Rapper Offset detained by Beverly Hills police at Trump rally, released

ATLANTA, GEORGIA - OCTOBER 16: Offset attends AXR+EXP Live Concert Experience featuring Offset & Friends at Coda rooftop. (Photo by Paras Griffin/Getty Images)

Three-time Grammy-nominated rapper Offset was detained by Beverly Hills police on Saturday during the weekly pro-Trump demonstration and released, while wife Cardi B's cousin was arrested on concealed weapon charges.  

Offset, aka Kiari Kendrell Cepus, live-streamed his police dealings on Instagram just after 5 p.m.  

He is seen telling officers he won't put up his hands "because you got guns out. I am not gonna move my hands from the steering wheel."  

A female officer is heard explaining that "We were told that you guys were waving guns."  

Offset told police "You just watched someone beat my car up with a flag."  

Officers are shown opening the car door as Offset claims it is illegal.  

The live stream ends as officers pull him out of the car. TMZ reported he was placed in handcuffs.  

But Offset was not arrested, Beverly Hills police Sgt. A. Alatorre told City News Service.

"We made an arrest but it was not him," she said.  

Alatorre said that Marcelo Almanzar was arrested for suspicion of possession of a loaded concealed weapon.  

She confirmed the incident was in and around the weekly pro-Trump rally that starts and finishes at the Beverly Hills sign in Beverly Gardens Park, at 9439 Santa Monica Blvd.  

More details were released by police Lt.
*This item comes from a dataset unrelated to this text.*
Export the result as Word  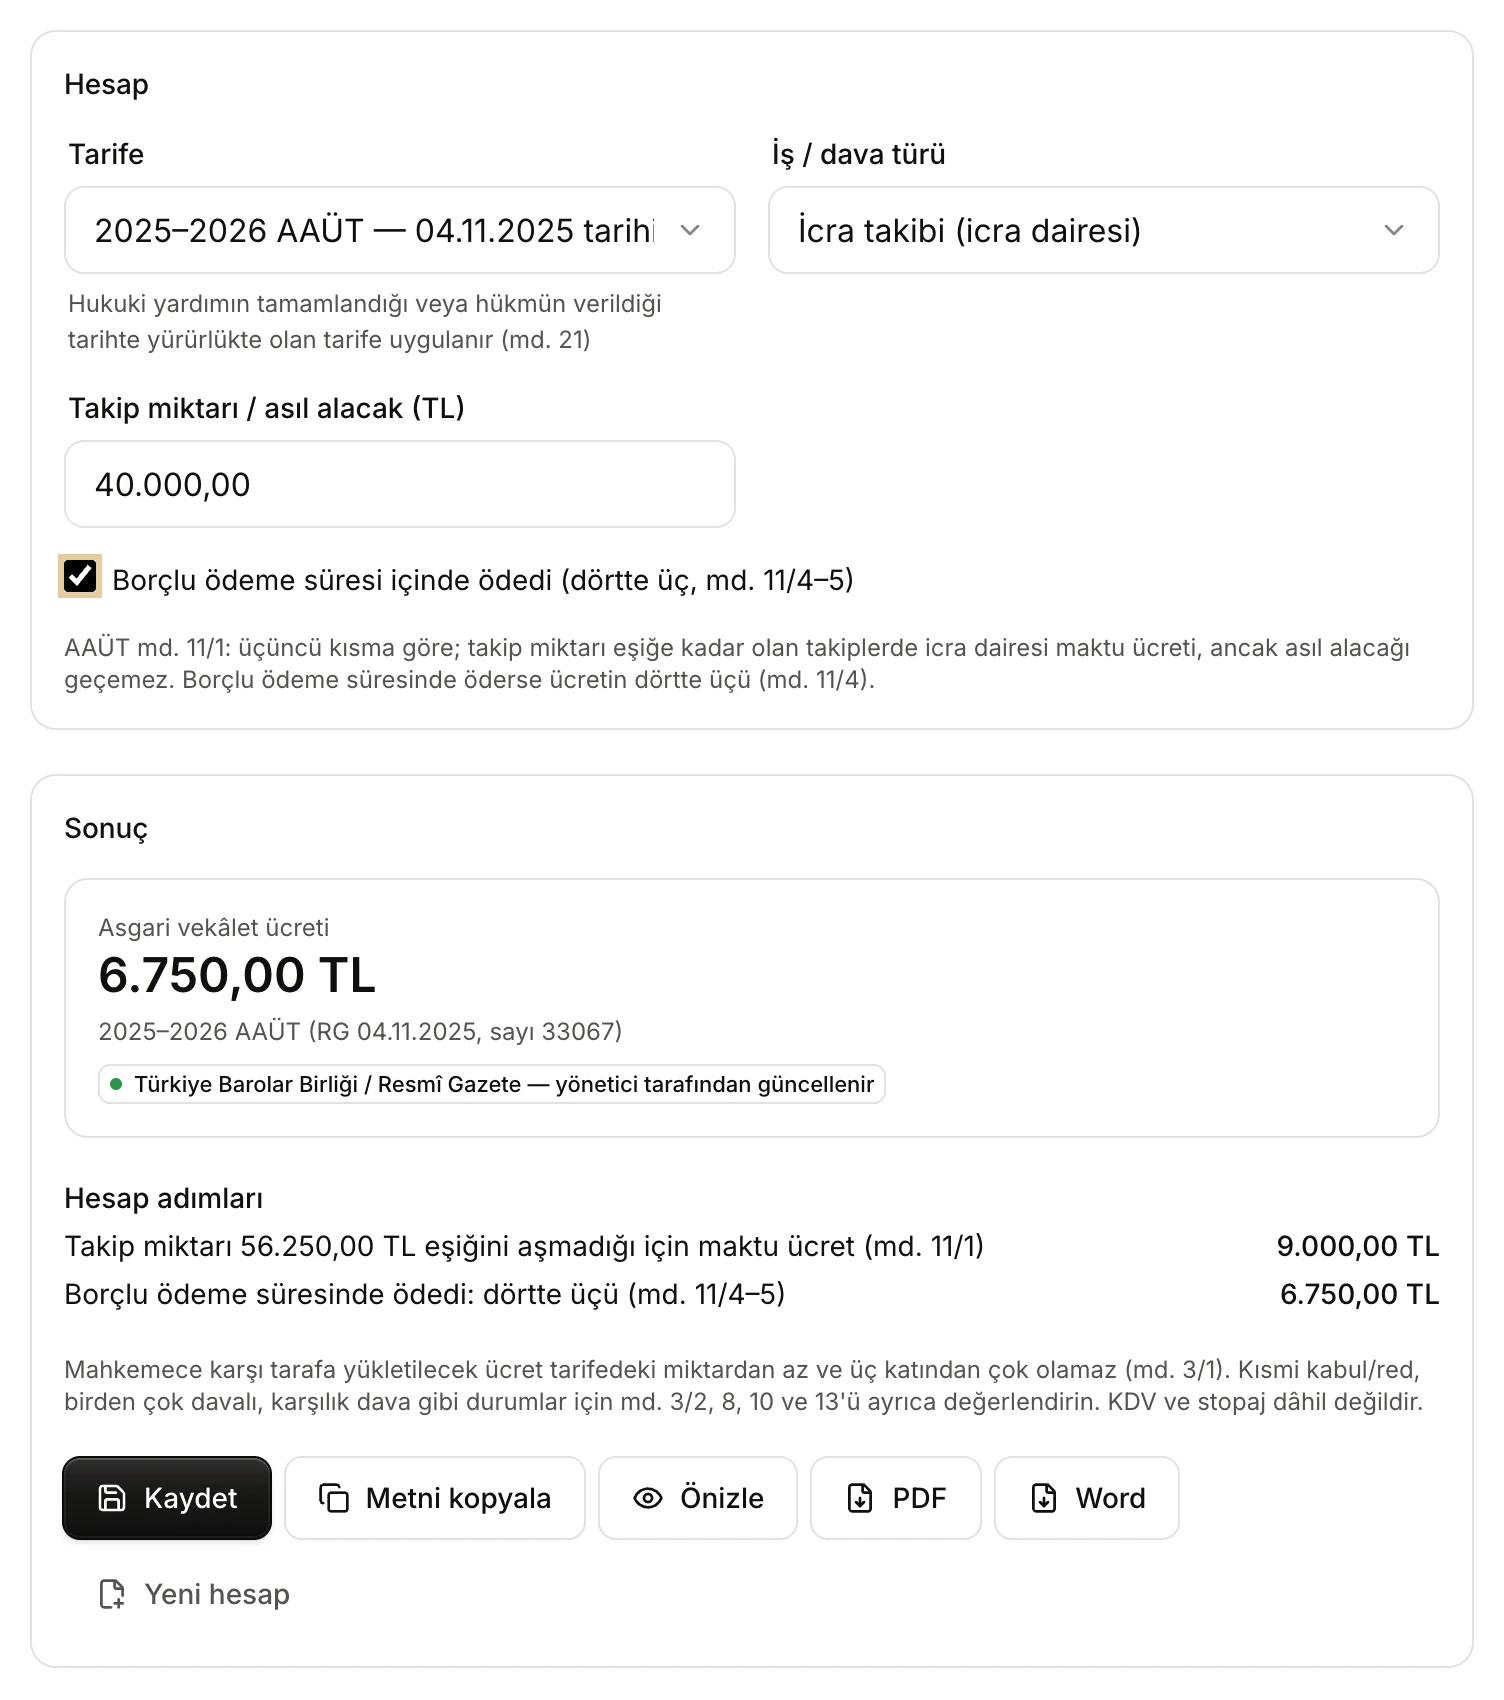(x=1087, y=1498)

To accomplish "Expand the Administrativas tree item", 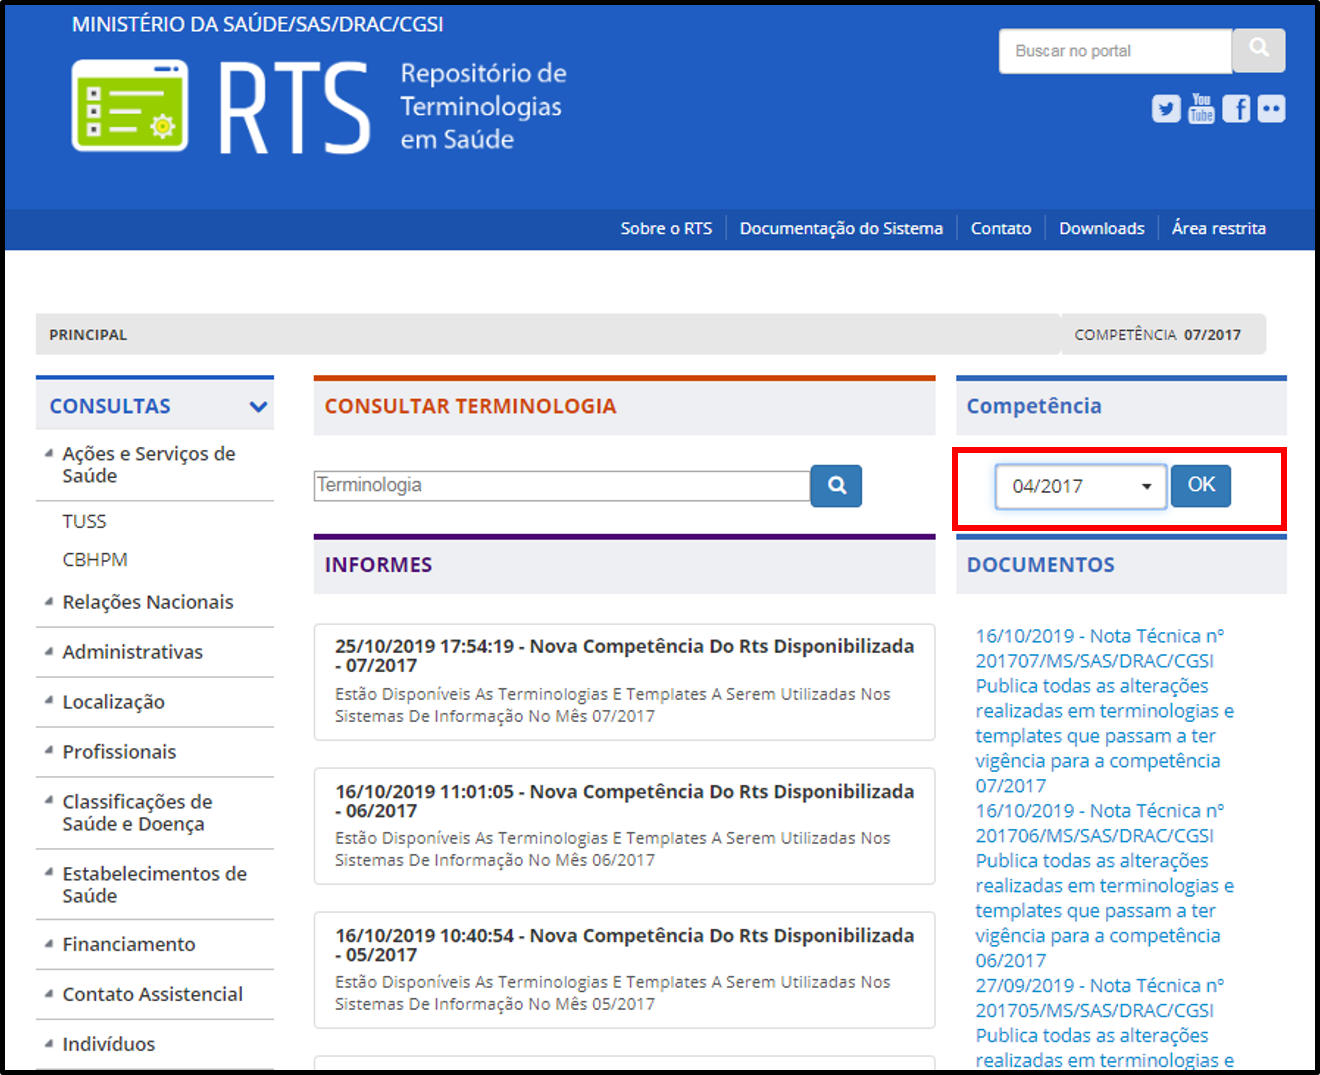I will point(49,652).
Max Subin.   "At approximately 5:02 p.m., Beverly Hills Police received information from a passerby of a subject who pointed a weapon from a vehicle at him in the area of South Santa Monica Boulevard and North Beverly Drive.
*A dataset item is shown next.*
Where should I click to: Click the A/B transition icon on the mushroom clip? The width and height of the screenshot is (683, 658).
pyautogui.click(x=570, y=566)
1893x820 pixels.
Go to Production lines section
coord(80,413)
The passerby provided a license plate to the vehicle, and the vehicle was stopped by patrol units a short distance away."   

The person at whom the weapon was allegedly pointed did not want to press charges, Subin said.

But Almanzar, 20, was arrested for suspicion of carrying a concealed weapon and carrying a loaded firearm in public, with bail set at $35,000.